** Opening INPUT FOR THIS TASK block **

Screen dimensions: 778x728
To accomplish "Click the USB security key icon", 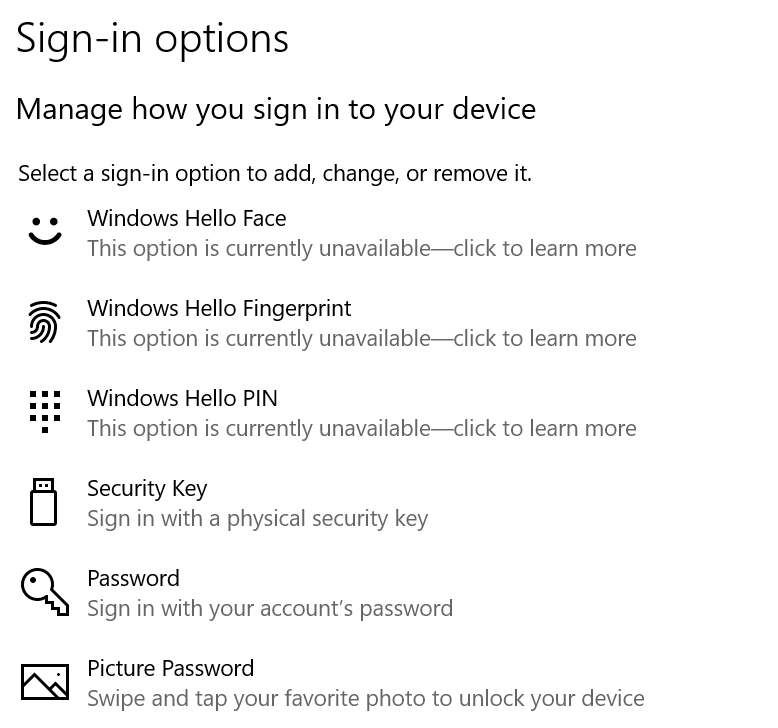I will coord(44,502).
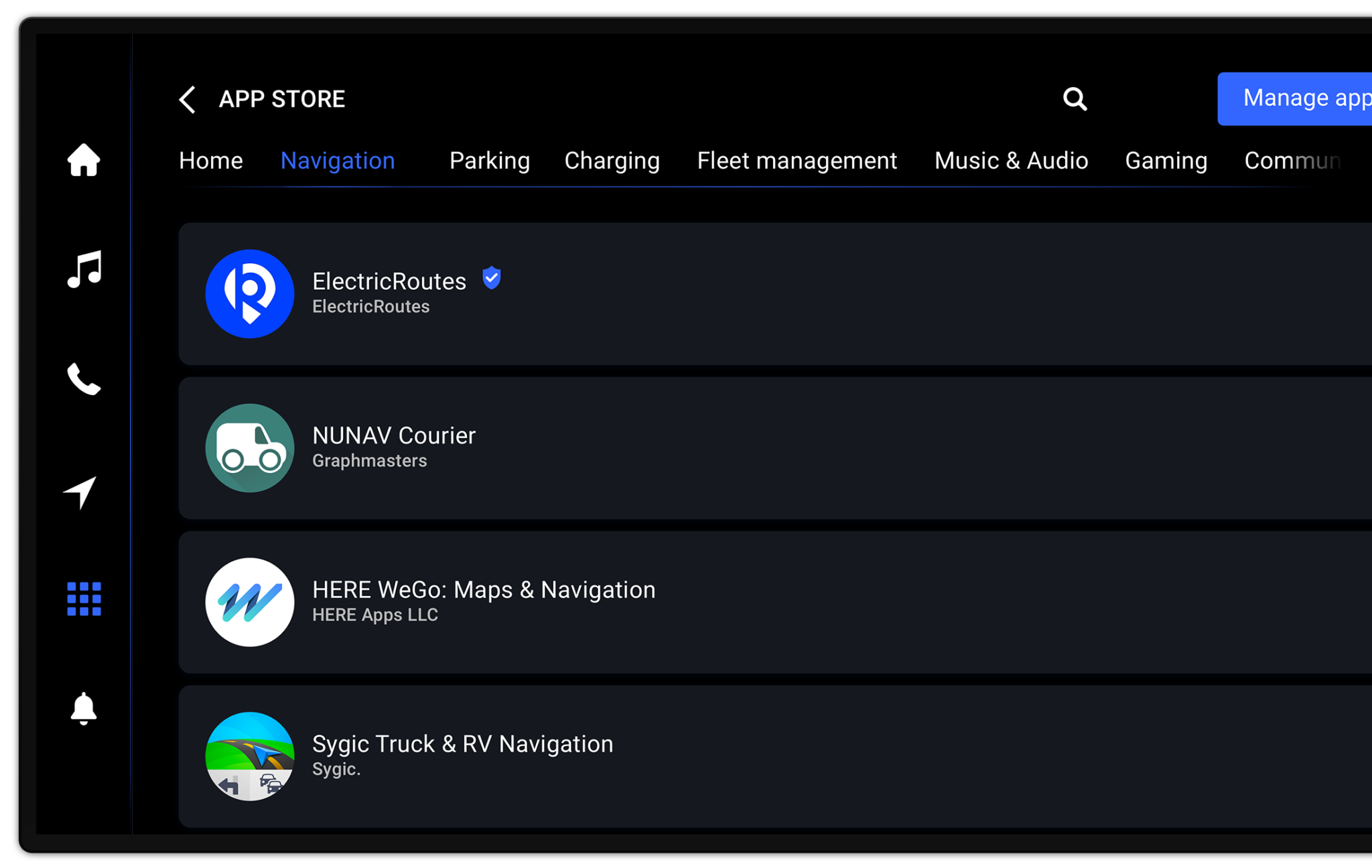1372x868 pixels.
Task: Click the Manage apps button
Action: (1295, 98)
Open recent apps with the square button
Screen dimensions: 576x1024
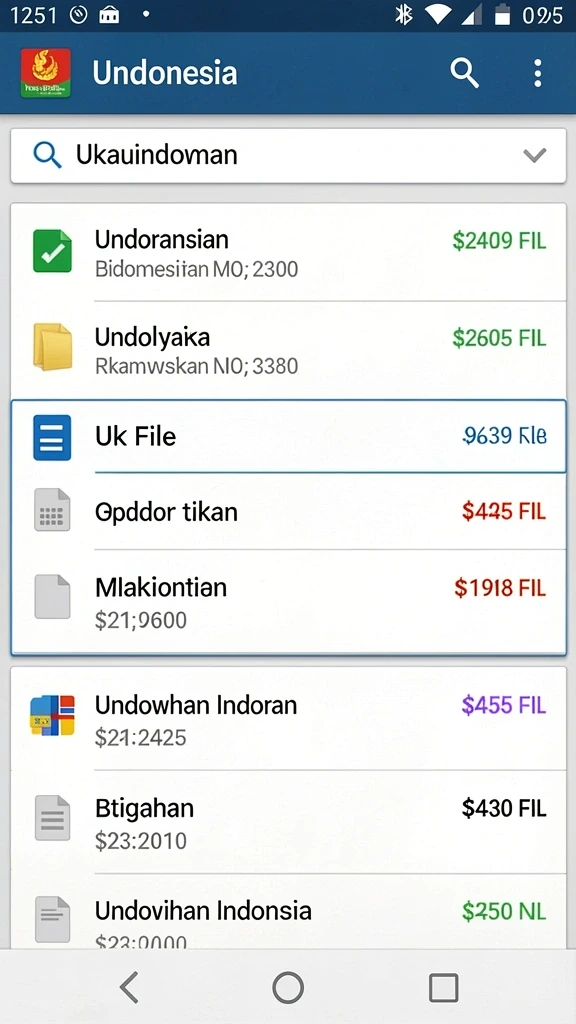(443, 987)
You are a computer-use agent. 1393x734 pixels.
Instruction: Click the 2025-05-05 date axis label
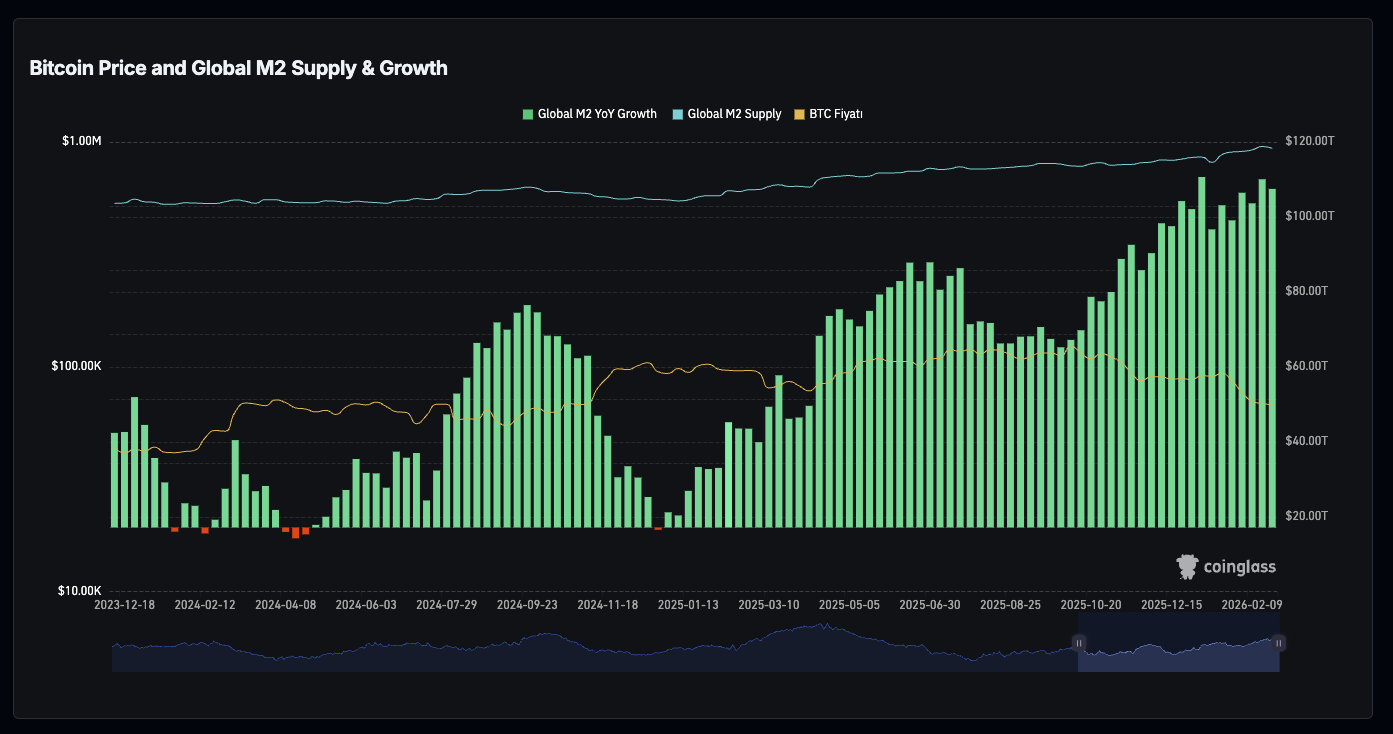[x=849, y=606]
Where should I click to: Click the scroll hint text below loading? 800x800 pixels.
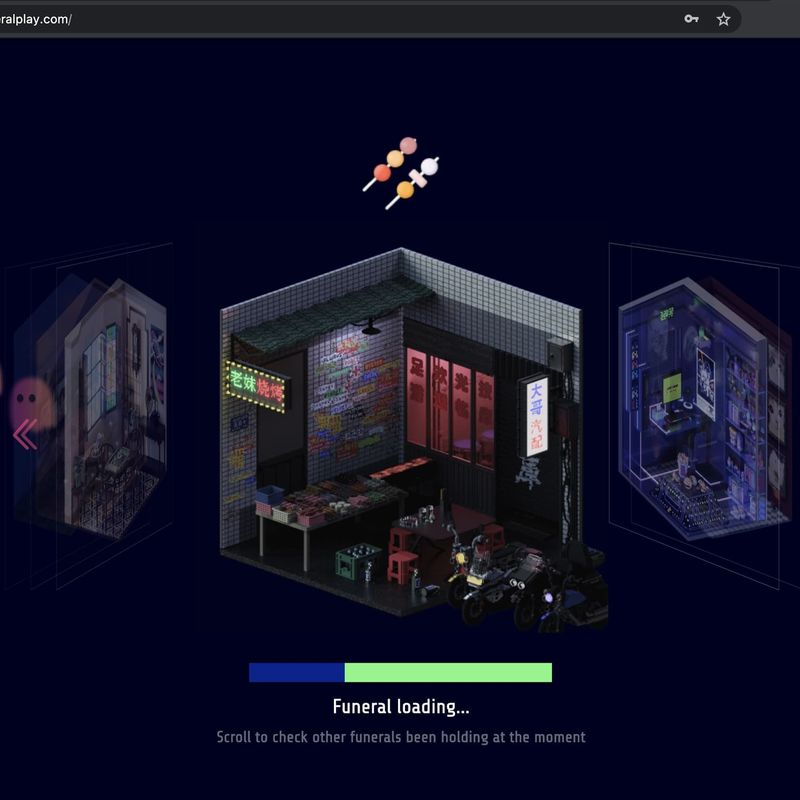coord(401,737)
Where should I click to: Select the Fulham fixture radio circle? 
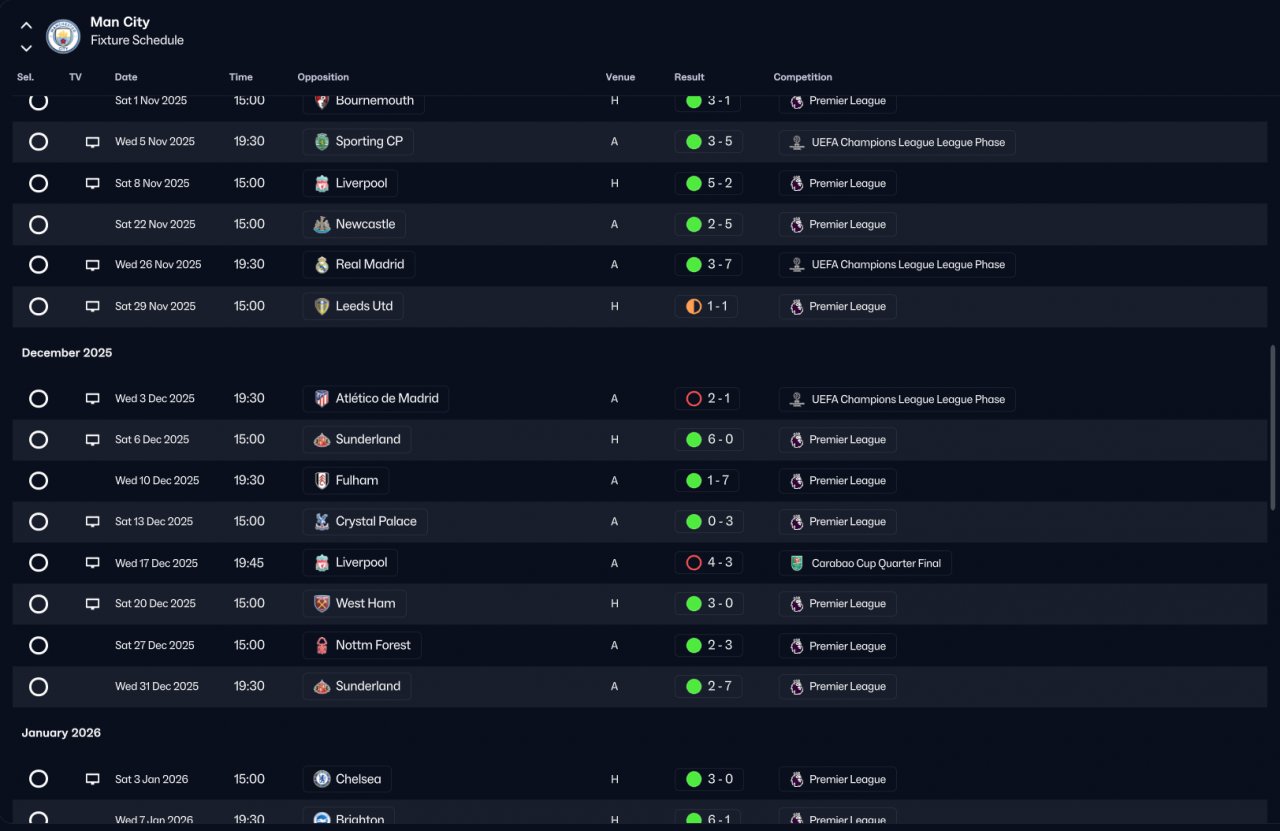38,481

** Closing INPUT FOR THIS TASK block **

• [YOUR ASSIGNMENT]: Please give a word-for-word transcript of the lines from the one holding "Open recent apps with the square button" through the final line of the entries, both ends kept, with no pictures.

• [EXERCISE RESPONSE]:
Open recent apps with the square button
Screen dimensions: 576x1024
(443, 987)
You are a computer-use agent. 1393x734 pixels.
Instruction: Click the 2025-05-05 date axis label
[x=849, y=606]
Where should I click to: Click the scroll hint text below loading? 800x800 pixels.
coord(401,737)
Where should I click to: Select the Fulham fixture radio circle? 
38,481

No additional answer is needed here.